Kirirom National Park

flickr image by seasoakingwaterfalls

Trudge over the rolling hills and through the thick forests of Kirirom National Park. Sift through the banks of the Mekong, or discover ancient Angkor ruins off the beaten trail. Enjoy the sites and sounds of the jungle while staying with local tribes along the way. Many touring companies can offer experienced guides for very little money.

Explore French Culture

French colonialism of the 19th and 20th has left it’s mark upon this small South East Asian country. Scope out some grandiose French architecture and munch on a fresh crepe. Watch a poodle or two pass by your feet and don’t be surprised if some of the conversations you overhear are in the language of love.

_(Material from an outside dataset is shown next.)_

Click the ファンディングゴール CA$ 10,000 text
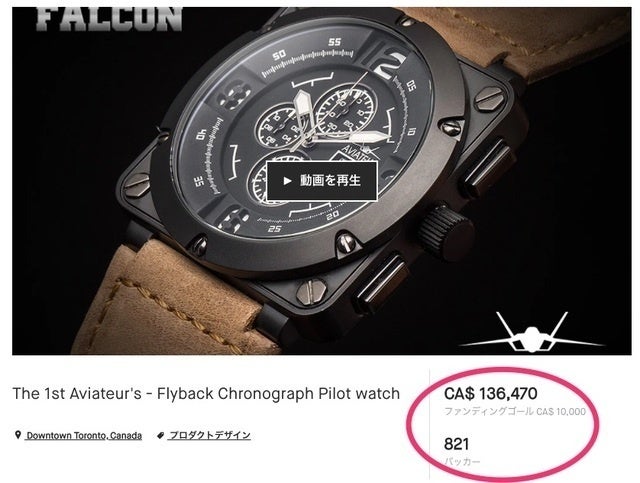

Psar Tuol Tom Pong (Russian Market)

Psar Tuol Tom Pong

flickr image by mbmplayhard

Racks of clothing towering overhead, shoes piled to the ceiling, and cases of cheap jewellery. Car parts, motor bikes, and electronics can all be found at this diverse market in Phnom Penh. Bushels of vegetables, baskets of chills, and piles of exotic fruits are just a few of the tasty treats that will have your taste buds watering.

Visit a Kantha Bopha hospital

Cambodia is a country stricken with poverty and diseases such as HIV and Tuberculosis. Visit a children’s hospital, started by a Swiss doctor, that has revolutionized healthcare in Cambodia. Dr. Beat Richner came to the country after the ravages of the Khmer Rouge had left Cambodia’s infrastructure in shambles, today, puts on a program every week that will inspire and delight.

Combing the Beaches of Sinaukville

People lounge, sunbathe, and swim all day long as giant long boats bob in the light ocean current. Youngsters walk the beach selling bracelets, sunglasses, and shells, while pick-up football games and fresh drinks can be enjoyed by all. This small beach community has much to offer anybody looking to kick their feet up and enjoy a bit of the good life.